NUR-SULTAN – Ambassadors Spouses Association (ASA) Vice President and wife of United Nations Resident Coordinator Hitomi Shimomura will host the JP to KZ (Japan to Kazakhstan) charity event Oct. 13, 2 p.m., at the Rixos President Astana Hotel.
“There are two things I want to accomplish with this event. The first is to support children in Kazakhstan who need medical treatment by conducting a silent auction of kimonos and the other is to introduce Japanese culture to people in Nur-Sultan,” she said in an interview for this story.
Shimomura, along with other ASA members, has been involved in organising the capital’s Christmas Charity Bazaar for the past three years. The work has allowed her to recognise both the importance of such activities and interest in Japanese culture. As a result, she has been eager to hold a charitable event on her own.
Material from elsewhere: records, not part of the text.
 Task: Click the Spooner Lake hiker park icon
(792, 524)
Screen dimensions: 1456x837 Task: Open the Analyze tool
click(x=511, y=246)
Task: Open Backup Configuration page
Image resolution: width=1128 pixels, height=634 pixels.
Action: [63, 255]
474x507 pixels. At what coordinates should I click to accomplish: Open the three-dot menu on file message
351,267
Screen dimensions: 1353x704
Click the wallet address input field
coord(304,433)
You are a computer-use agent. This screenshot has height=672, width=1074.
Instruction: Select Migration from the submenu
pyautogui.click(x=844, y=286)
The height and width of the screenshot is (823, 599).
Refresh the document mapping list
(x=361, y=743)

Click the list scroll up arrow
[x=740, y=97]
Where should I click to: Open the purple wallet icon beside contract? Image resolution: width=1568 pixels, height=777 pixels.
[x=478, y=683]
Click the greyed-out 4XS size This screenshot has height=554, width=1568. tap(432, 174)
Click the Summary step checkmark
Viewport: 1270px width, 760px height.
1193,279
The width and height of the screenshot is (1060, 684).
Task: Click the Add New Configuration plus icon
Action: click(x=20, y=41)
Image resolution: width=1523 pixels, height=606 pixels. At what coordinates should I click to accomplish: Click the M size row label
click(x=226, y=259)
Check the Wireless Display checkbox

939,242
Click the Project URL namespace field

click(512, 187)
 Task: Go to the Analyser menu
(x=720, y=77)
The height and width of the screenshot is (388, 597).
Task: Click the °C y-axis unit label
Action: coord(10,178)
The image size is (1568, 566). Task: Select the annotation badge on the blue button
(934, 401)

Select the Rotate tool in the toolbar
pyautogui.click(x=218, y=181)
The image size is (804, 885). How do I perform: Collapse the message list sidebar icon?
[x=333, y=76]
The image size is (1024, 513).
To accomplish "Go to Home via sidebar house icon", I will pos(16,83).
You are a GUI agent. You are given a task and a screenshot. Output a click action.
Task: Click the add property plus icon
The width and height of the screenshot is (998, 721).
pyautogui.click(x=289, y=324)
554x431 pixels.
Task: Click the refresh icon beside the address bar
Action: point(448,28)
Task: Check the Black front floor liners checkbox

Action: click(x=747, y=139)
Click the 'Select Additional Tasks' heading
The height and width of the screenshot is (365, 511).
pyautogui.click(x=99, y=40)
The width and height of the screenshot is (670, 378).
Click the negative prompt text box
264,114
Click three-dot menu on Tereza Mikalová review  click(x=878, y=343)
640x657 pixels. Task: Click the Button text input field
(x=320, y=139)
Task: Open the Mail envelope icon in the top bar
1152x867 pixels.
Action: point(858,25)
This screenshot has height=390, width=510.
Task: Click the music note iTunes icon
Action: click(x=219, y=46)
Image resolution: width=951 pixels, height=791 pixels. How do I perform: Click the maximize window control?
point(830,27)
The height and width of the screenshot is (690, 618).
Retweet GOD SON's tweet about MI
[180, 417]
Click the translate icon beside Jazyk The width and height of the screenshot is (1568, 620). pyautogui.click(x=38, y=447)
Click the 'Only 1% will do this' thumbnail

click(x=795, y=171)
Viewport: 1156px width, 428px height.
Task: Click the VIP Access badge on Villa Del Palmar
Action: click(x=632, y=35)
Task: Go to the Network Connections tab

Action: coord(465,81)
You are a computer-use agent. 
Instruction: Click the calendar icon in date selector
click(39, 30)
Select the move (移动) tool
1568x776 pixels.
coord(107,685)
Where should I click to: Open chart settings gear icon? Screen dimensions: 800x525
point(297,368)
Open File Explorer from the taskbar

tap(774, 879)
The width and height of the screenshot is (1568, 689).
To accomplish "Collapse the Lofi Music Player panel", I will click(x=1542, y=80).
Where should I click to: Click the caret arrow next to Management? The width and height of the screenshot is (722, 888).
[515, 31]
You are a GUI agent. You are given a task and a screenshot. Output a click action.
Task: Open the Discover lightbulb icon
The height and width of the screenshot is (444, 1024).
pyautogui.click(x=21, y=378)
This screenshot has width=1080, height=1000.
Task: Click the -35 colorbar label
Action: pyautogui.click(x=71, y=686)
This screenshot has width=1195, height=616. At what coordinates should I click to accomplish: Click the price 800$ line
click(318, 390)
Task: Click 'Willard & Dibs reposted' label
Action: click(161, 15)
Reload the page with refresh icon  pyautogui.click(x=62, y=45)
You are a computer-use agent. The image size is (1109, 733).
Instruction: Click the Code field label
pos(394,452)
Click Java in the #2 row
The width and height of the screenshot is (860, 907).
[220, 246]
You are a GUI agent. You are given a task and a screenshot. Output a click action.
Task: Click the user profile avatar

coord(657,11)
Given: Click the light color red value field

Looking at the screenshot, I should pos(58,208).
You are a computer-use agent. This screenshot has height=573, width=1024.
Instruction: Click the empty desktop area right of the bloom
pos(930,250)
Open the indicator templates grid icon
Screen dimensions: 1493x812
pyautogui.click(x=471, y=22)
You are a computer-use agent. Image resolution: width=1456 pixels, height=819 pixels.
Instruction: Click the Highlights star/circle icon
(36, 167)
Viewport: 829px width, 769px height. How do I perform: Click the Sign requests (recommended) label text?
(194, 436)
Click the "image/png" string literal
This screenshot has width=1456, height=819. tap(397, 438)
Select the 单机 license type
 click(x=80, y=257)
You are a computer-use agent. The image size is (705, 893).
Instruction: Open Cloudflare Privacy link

“The idea to conduct a silent auction came up when I was talking with my children. My daughter Reika was inspired when she read the biography of Princess Diana, who sold her dresses at an auction to raise money for charity, and we thought it was a great idea to do something similar,” she said.
Shimomura will sell more than 20 kimonos, as well as three kimono coats, six kimono obi (sash belts) and four pieces of kimono fabric, from her own collection. The starting bid for the kimono will range from 10,000 tenge (US$25.80) to 30,000 tenge (US$77.39); the coat, 5,000 tenge (US$12.90); the obi, 4,500 tenge (US$11.60) and the fabric, 35,000 tenge (US$90).
As an additional way to raise money, entrance tickets will be 1,000 tenge (US$2.58) and free for children up to age 11. The fee will include complimentary refreshments.
Raffle tickets will be available for “a charming and attractive price of 3,000 tenge (US$7.74),” she said. Among the numerous prizes will be a kimono, Japanese sake, jewellery and possibly a direct flight ticket to Japan.
As part of introducing Japanese culture, the family will have special tables to try Japanese calligraphy, taste matcha (Japanese green tea) and wagashi (Japanese sweets), read manga (Japanese comic books), attempt ikebana (Japanese art of flower arrangement), fold origami and play kendama (cup-and-ball) and with other traditional Japanese toys.
Shimomura’s 11-year-old son, Kensei, will help with the entertainment by assisting with the tea ceremony and hosting the manga table.
Her 14-year-old daughter, Reika Shimomura, along with her friends, is heavily involved in the event’s planning and management.
Korkem-Ai Mukhamejanova, her classmate, is helping to translate documents and emails from English to Russian. Naira Yessengaliyeva created the event’s logo. Mikoto and Makoto Nakamura created the event’s Instagram account @jptokz.
“I am planning to also show how to play Japanese games at the event, such as daruma otoshi, a game where you have to hit out dolls consecutively from the bottom of a stack of them without letting the top ones fall,” said Reika.
The family is also organising a food and drink table.
“I am very pleased to be working with Hitomi Shimomura, who decided to support Asyl Bala’s activites. Asyl Bala is a voluntary association created in 2015, the aim of which is to coordinate the activities of charitable organisations working in the field of child welfare,” said Gulnara Shakirova, one of the Asyl Bala association founders who is helping organise the event.
“I want to say a special thanks to Rixos Hotel for providing us with the great opportunity to make this charity event possible, to Asyl Bala and to my daughter and all the children who are involved in making this charity event a great success and who want to support children in need in Kazakhstan!” said Shimomura.
“It will be both a very fun, educational and tasty event. You will, of course, be helping children in need by simply attending it. Come and join us to feel good and do great! We are looking forward to seeing you at Rixos Hotel, Oct. 13!” she added.